### [PROBLEM STATEMENT]
Reproduce the rows verbatim, from the start of the rows through the line that contains "This screenshot has width=704, height=400.", including both ends.

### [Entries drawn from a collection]

--- --- ---

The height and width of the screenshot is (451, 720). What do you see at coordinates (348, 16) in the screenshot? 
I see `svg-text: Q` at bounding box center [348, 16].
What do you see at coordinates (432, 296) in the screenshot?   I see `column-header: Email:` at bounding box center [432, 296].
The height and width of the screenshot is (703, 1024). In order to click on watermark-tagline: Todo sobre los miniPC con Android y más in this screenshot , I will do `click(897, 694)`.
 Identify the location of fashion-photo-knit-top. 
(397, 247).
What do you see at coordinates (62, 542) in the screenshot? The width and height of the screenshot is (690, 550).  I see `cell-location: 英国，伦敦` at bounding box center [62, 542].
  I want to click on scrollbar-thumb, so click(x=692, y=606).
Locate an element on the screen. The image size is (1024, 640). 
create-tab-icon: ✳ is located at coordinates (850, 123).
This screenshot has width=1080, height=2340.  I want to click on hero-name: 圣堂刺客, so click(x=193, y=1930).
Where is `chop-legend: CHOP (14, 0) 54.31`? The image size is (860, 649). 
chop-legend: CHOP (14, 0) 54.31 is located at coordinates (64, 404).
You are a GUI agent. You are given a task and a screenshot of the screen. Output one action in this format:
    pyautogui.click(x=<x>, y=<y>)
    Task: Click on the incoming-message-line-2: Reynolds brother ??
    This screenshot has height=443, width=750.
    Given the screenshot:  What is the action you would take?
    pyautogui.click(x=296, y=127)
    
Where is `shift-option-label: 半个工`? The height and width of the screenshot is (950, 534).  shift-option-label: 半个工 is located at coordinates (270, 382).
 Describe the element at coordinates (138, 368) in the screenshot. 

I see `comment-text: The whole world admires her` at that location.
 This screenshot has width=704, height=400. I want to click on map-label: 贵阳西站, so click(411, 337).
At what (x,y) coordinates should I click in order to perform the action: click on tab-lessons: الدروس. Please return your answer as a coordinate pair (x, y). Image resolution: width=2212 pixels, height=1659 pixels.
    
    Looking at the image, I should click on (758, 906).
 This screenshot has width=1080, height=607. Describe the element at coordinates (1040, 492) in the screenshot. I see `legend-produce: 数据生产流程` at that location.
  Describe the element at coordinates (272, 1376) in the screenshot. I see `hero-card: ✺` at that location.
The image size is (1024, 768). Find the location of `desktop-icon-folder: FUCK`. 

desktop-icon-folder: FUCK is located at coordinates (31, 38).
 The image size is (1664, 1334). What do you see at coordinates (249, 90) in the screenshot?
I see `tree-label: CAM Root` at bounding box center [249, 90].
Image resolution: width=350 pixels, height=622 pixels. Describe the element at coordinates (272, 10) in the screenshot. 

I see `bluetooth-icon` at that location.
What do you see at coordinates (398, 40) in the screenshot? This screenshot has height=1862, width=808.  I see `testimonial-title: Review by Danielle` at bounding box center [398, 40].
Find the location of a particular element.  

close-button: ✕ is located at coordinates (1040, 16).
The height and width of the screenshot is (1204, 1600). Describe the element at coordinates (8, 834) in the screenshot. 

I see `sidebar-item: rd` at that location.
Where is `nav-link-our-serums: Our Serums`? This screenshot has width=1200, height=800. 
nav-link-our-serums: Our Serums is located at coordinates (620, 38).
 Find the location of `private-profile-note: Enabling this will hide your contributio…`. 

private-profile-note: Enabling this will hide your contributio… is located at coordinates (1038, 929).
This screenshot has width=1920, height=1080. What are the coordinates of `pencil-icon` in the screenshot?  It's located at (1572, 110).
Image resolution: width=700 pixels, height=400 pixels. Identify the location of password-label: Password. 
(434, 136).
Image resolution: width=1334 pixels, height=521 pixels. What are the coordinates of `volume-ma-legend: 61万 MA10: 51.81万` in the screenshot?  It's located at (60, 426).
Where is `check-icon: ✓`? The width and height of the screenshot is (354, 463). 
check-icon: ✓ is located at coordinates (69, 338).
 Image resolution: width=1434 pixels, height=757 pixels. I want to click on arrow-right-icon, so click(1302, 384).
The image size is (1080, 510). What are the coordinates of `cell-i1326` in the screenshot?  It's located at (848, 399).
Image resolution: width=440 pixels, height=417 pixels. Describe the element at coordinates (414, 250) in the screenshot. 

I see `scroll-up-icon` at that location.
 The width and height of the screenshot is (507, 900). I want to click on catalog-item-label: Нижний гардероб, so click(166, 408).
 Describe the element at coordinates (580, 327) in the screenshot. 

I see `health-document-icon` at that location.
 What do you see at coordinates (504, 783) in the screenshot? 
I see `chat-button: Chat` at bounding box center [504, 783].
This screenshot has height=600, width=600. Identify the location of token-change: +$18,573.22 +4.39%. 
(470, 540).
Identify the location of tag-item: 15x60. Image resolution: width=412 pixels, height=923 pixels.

--- --- ---

### [SOLUTION]
The height and width of the screenshot is (451, 720). What do you see at coordinates (348, 16) in the screenshot? 
I see `svg-text: Q` at bounding box center [348, 16].
What do you see at coordinates (432, 296) in the screenshot?   I see `column-header: Email:` at bounding box center [432, 296].
The height and width of the screenshot is (703, 1024). In order to click on watermark-tagline: Todo sobre los miniPC con Android y más in this screenshot , I will do `click(897, 694)`.
 Identify the location of fashion-photo-knit-top. 
(397, 247).
What do you see at coordinates (62, 542) in the screenshot? The width and height of the screenshot is (690, 550).  I see `cell-location: 英国，伦敦` at bounding box center [62, 542].
  I want to click on scrollbar-thumb, so click(x=692, y=606).
Locate an element on the screen. The image size is (1024, 640). 
create-tab-icon: ✳ is located at coordinates (850, 123).
This screenshot has width=1080, height=2340.  I want to click on hero-name: 圣堂刺客, so click(x=193, y=1930).
Where is `chop-legend: CHOP (14, 0) 54.31`? The image size is (860, 649). 
chop-legend: CHOP (14, 0) 54.31 is located at coordinates (64, 404).
You are a GUI agent. You are given a task and a screenshot of the screen. Output one action in this format:
    pyautogui.click(x=<x>, y=<y>)
    Task: Click on the incoming-message-line-2: Reynolds brother ??
    This screenshot has height=443, width=750.
    Given the screenshot:  What is the action you would take?
    pyautogui.click(x=296, y=127)
    
Where is `shift-option-label: 半个工`? The height and width of the screenshot is (950, 534).  shift-option-label: 半个工 is located at coordinates (270, 382).
 Describe the element at coordinates (138, 368) in the screenshot. 

I see `comment-text: The whole world admires her` at that location.
 This screenshot has width=704, height=400. I want to click on map-label: 贵阳西站, so click(411, 337).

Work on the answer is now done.